American academic and psychologist (1931–2022)

James Lee Fisher (June 2, 1931 – September 7, 2022) was an American academic administrator and psychologist. He served as the ninth president of Towson State University (now Towson University) from 1969 to 1978.

== Early life ==
Fisher was born in Decatur, Illinois, on June 2, 1931. He initially studied at Millikin University but dropped out due to poor academic performance in 1950. He subsequently enlisted in the US Marine Corps and served for four years. After being discharged, he resumed his studies and graduated with honors from Illinois State University in 1956. He was awarded a Doctor of Philosophy in psychology from Northwestern University seven years later.

== Career ==
Fisher was first employed in the administration of Northwestern while he was completing his doctorate there. After six years in that capacity, he became president of Towson State College in 1969, succeeding Earle Hawkins at the age of 38. During his tenure, Fisher instituted a winter academic session and created new positions for five academic deans and four vice presidents. He also oversaw the development of the campus with the construction of thirteen buildings. Student enrollment almost doubled under his leadership from 5,727 to 10,762. The college was eventually renamed Towson State University in 1976. Fisher was dubbed a "master educational politician" by The Baltimore Sun as a result of his success, and he was even urged to run for governor of Maryland by the leaders of the state's Democratic and Republican parties. He ultimately stepped down as university president in 1978, to become president of the Council for Advancement and Support of Education (CASE).

As CASE president, Fisher undertook hundreds of institutional reviews for universities, and consulted with over 300 post-secondary institutions. He also contributed to a daily radio show on WBAL for a few years. He was conferred 12 honorary degrees and wrote or edited 11 books.
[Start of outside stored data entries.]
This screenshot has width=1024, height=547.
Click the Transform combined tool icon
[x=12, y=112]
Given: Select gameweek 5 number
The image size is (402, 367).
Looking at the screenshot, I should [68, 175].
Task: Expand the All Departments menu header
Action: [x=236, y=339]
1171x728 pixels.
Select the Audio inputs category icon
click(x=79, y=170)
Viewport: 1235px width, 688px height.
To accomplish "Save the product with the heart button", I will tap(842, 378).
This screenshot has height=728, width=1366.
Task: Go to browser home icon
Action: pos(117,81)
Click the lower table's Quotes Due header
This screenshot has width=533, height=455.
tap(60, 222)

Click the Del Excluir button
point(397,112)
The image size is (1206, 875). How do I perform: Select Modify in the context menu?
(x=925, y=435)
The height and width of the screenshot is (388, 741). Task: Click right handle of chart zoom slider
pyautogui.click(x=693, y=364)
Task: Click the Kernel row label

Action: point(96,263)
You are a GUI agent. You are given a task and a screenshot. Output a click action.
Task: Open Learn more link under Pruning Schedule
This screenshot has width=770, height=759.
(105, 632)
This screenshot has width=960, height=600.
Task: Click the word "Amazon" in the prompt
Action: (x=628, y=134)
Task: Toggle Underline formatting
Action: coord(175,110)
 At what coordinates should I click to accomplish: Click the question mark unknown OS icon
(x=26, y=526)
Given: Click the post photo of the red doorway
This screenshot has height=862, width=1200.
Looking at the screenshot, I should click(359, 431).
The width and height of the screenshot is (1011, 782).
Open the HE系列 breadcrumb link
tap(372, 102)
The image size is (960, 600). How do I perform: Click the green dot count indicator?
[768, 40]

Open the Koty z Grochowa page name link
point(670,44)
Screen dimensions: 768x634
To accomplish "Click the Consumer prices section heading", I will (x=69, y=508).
The outstanding thesis award at Illinois State (his alma mater) is named in his honor, as is CASE's distinguished service to education award.

== Personal life ==
Fisher was married to Barb. He had four children: Kerry, Kathy, Kurt, and John. He initially resided in the Baltimore metropolitan area before relocating to Vero Beach, Florida, during his later years.

Fisher died on September 7, 2022, at his home in Vero Beach. He was 91 years old.